Your instructions |
Work out how many lines below contain the word "will". Only the number is wanted.

Data for the task |
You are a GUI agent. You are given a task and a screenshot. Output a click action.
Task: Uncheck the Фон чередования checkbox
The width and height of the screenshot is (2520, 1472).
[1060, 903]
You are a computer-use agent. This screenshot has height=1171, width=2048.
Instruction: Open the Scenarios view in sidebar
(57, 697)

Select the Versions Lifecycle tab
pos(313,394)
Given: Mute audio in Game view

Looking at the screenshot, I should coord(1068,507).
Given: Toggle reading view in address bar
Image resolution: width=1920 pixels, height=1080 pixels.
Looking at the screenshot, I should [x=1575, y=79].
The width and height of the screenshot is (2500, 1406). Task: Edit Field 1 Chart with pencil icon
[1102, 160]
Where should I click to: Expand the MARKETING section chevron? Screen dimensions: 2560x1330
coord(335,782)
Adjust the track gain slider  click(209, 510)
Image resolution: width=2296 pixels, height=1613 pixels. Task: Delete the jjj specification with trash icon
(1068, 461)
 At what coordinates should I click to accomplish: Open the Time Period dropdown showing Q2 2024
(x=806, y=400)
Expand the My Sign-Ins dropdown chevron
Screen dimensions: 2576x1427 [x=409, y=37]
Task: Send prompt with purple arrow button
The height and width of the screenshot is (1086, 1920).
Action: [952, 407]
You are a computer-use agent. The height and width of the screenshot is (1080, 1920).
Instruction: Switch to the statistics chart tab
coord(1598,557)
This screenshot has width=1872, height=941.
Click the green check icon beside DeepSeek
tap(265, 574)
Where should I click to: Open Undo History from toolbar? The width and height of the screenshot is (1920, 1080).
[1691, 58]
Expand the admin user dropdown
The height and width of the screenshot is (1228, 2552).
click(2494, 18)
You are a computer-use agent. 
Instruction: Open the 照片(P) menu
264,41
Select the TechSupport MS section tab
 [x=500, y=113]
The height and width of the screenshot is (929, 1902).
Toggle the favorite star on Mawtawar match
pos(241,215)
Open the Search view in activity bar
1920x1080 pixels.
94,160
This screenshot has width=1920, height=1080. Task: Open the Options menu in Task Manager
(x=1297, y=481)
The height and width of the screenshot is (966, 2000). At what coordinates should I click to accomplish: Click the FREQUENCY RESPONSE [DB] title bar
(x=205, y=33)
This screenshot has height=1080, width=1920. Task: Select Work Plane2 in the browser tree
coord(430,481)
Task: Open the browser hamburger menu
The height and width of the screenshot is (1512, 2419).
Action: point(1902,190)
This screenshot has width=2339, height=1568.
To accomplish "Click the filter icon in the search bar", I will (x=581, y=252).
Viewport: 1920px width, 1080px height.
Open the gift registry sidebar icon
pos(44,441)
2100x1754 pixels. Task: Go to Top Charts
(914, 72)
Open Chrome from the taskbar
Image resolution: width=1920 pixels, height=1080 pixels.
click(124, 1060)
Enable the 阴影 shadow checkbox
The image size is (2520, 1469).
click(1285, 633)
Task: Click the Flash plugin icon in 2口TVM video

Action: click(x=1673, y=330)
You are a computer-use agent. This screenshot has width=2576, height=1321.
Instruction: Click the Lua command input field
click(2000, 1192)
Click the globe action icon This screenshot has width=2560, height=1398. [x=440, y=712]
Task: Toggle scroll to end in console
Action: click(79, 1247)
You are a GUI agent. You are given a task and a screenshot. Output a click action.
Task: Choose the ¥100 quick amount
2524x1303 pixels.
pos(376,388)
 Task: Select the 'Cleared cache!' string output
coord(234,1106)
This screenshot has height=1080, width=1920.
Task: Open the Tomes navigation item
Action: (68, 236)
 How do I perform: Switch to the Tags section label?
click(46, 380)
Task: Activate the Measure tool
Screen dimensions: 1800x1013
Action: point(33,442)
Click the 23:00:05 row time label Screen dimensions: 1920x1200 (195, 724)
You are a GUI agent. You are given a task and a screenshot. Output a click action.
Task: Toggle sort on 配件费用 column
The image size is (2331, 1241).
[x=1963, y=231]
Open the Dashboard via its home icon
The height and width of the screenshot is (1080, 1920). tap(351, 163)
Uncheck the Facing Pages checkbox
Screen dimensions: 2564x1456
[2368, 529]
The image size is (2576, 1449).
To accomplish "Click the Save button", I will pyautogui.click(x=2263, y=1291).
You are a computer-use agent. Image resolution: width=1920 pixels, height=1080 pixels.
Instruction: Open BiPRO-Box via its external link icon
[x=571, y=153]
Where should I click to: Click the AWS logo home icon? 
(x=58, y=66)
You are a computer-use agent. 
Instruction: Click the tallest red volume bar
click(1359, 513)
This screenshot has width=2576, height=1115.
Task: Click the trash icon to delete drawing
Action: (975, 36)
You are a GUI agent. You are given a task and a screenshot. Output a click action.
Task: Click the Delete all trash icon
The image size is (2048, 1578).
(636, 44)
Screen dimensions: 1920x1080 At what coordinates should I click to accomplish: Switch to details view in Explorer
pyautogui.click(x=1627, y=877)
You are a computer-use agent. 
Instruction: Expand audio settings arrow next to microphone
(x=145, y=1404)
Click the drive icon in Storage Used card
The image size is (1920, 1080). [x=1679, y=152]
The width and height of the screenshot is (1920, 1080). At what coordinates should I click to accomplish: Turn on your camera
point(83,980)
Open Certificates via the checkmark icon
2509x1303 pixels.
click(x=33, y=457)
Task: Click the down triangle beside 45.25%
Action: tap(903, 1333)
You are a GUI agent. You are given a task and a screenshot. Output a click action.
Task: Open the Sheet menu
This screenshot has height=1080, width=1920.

Task response |
2